Assume we have already implemented the vectorized forward propagation steps, so that the matrix-valued z2, a2, z3 and h have already been computed. Here was our unvectorized implementation of backprop:
gradW1 = zeros(size(W1)); gradW2 = zeros(size(W2)); for i=1:m, delta3 = -(y(:,i) - h(:,i)) .* fprime(z3(:,i)); delta2 = W2'*delta3(:,i) .* fprime(z2(:,i)); gradW2 = gradW2 + delta3*a2(:,i)'; gradW1 = gradW1 + delta2*a1(:,i)'; end;
Assume that we have implemented a version of fprime(z) that accepts matrix-valued inputs. We will use matrix-valued delta3, delta2. Here, delta3 and delta2 will have m columns, with one column per training example. We want to compute delta3, delta2, gradW2 and gradW1.
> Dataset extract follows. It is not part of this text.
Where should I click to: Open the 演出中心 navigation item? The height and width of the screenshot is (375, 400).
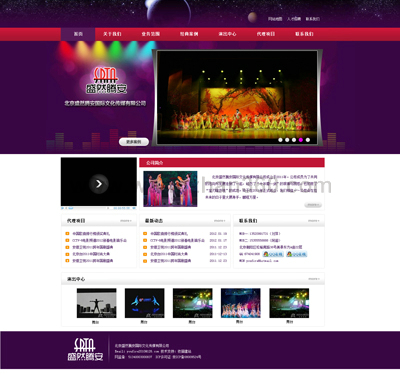click(227, 34)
Consider the computation for the matrix delta3, which can now be written:
for i=1:m, delta3(:,i) = -(y(:,i) - h(:,i)) .* fprime(z3(:,i)); end;
Each iteration of the for loop computes one column of delta3. You should be able to find a single line of Matlab to compute delta3 as a function of the matrices y, h and z3. This lets you compute delta3. Similarly, you should also be able to find a single line of code to compute the entire matrix delta2, as a function of W2, delta3 (which is now a matrix), and z2.
Next, consider the computation for gradW2. We can now write this as:
gradW2 = zeros(size(W2)); for i=1:m, gradW2 = gradW2 + delta3(:,i)*a2(:,i)'; end;
You should be able to find a single line of Matlab that replaces this for loop, and computes gradW2 as a function of the matrices delta3 and a2. If you're having trouble, take another look at the Logistic Regression Vectorization Example, which uses a related (but slightly different) vectorization step to get to the final implementation. Using a similar method, you will also be able to compute gradW1 with a single line of code.
When you complete the derivation, you should be able to replace the unvectorized backpropagation code example above with just 4 lines of Matlab/Octave code.